Modern biomedical sciences are data-driven, and depend on many reliable databases of biomedical knowledge, or simply "knowledge bases". Knowledge bases are particularly important for precision medicine, where the idea is to treat patients with the same condition differently according to their genetic profiles. Because the number of possible genetic profiles is huge, knowledge bases are essential for clinicians to look up what treatment is known to be effective for their patients. Examples of widely-used knowledge bases for precision medicine include ClinVar, COSMIC, Catalog of GWAS, and MyCancerGenome. These knowledge bases contain known associations between genetic variants, disease conditions and/or treatments. In the past decade, Biomedical Text Mining and Natural Language Processing (NLP) have been touted as the solution to extract the knowledge from research publications and automatically create the knowledge bases to meet the needs. However, after decades of development, none of the well-known precision medicine knowledge bases use text mining or NLP to extract knowledge. Instead, they rely on human expert “curators” to manually extract and validate knowledge from the research publications, a practice that is expensive and doom to be overwhelmed by the growth rate of new publications. At the time when we heard a lot of hypes about how AI will overtake human jobs soon, no sign shows that these curators’ jobs will be overtaken by AI anytime soon. In this talk, I will survey the current practice of knowledge base curation, state-of-the-art biomedical text mining and NLP and why they fail, and propose a potential solution — a hybrid human-AI solution with web annotation and its use by ClinGen (curation for ClinVar) and other biomedical knowledge bases.

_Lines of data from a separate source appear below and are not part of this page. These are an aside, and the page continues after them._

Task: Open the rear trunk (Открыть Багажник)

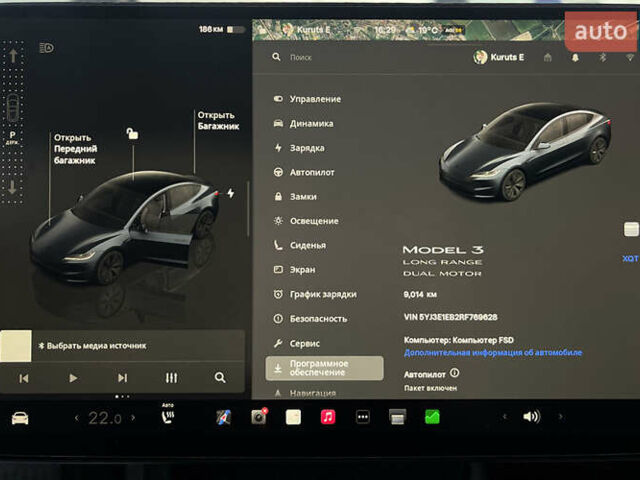Action: click(x=217, y=120)
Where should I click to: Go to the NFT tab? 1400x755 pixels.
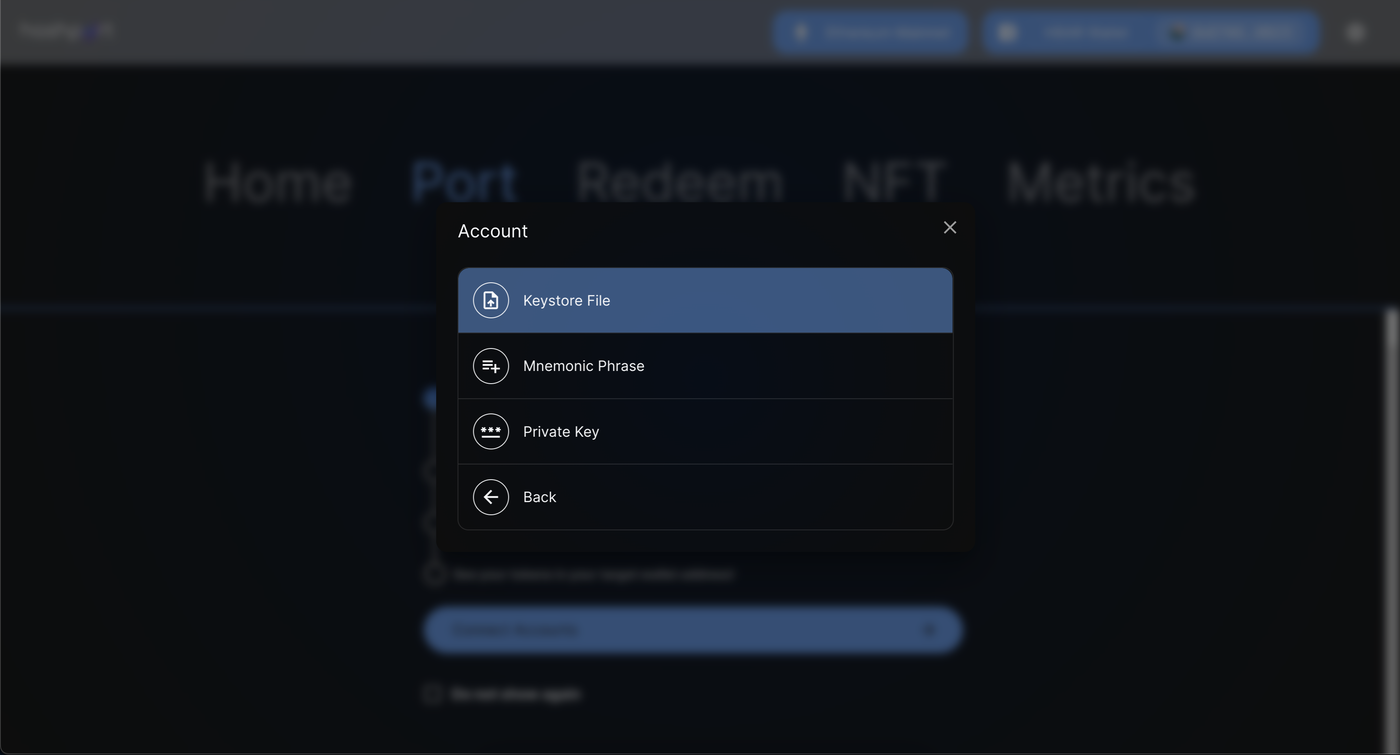pos(893,183)
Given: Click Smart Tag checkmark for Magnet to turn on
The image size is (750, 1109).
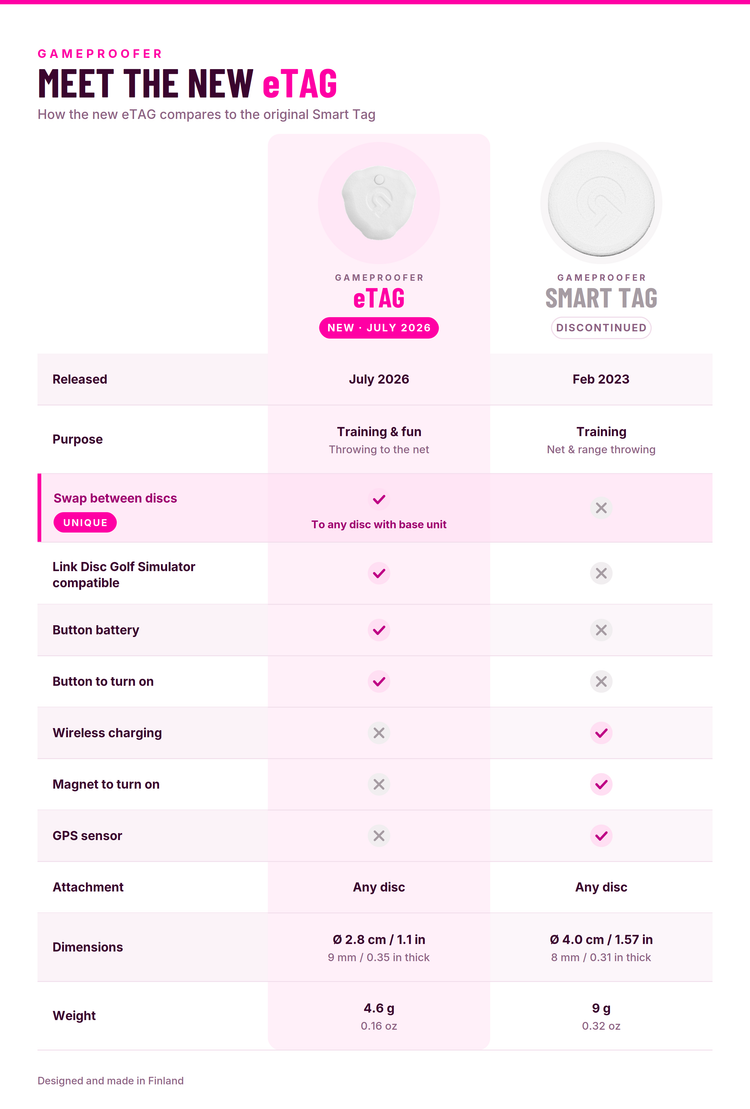Looking at the screenshot, I should [x=601, y=784].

If time allows, I will also cover more on web annotation as a new paradigm of online communication, its use in fighting fake news, and how it can help salvage both democracy and science — the foundations of the modern civilization that Dr. Shih Hu, the first president of Academia Sinica in Taiwan, advocated throughout his life but are under siege around the world.

BIO

Chun-Nan Hsu, PhD, Associate Professor at the School of Medicine, University of California, San Diego. Dr. Hsu has published more than 100 highly cited peer-reviewed research articles in the fields of machine learning, data mining, and biomedical informatics. His team developed widely used software tools for biomedical sciences, leading to commercialized products. He was awarded Senior Member of Association of Computing Machinery (ACM) in 2011 and the IBM Faculty Award for his distinguished contributions to biomedical text mining in 2012.